Yes, it would be possible (with the application of a great deal of force) to shatter the moon in a manner similar to this such that this one frame would be valid. However, to do simply that would result in the pieces either spreading out across the solar system if the pieces were imparted sufficient velocity to escape the moon's gravity, otherwise they would collapse back into an effectively spherical volume again. This frame would only be valid a short time after the moon's shattering, and not after the time period that the movie implies has passed. In actuality, the chunks would variously hit the earth, form a ring around the earth, escape the earth/moon's gravity altogether, and anything that didn't escape would eventually re-coalesce.
A second possibility is that in the shattering of the moon, the moon's angular momentum was increased prior to its disassembly, so that the pieces are orbiting one-another, however, if I recall correctly, the image of the moon in the movie is more-or-less static. However, some of the pieces depicted are very large, they should already be re-forming themselves into smaller spheres. At this scale, under even the moon's lower gravity, solid matter will behave as if it was fluid.

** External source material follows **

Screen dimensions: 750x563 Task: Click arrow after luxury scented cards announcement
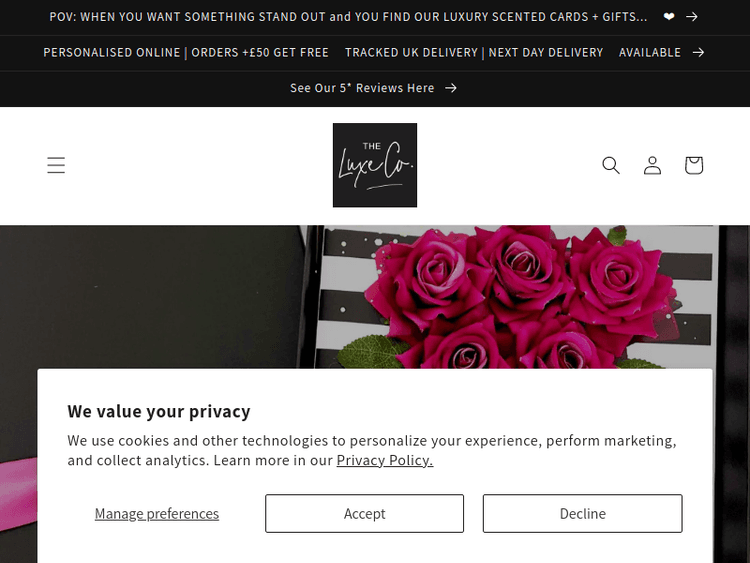pyautogui.click(x=692, y=17)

To actually have a fractured moon orbiting your planet like this, without collapsing, you'd need a huge, pretty implausible (unless you're in a very high-tech sci-fi environment) anti-gravity unit at the centre, keeping everything where it is in a very delicate balance of forces.
For this picture to be valid in isolation, the timeframe we're talking about would be less than an hour, and probably a matter of minutes. However, in the context of the movie, it is not valid at all.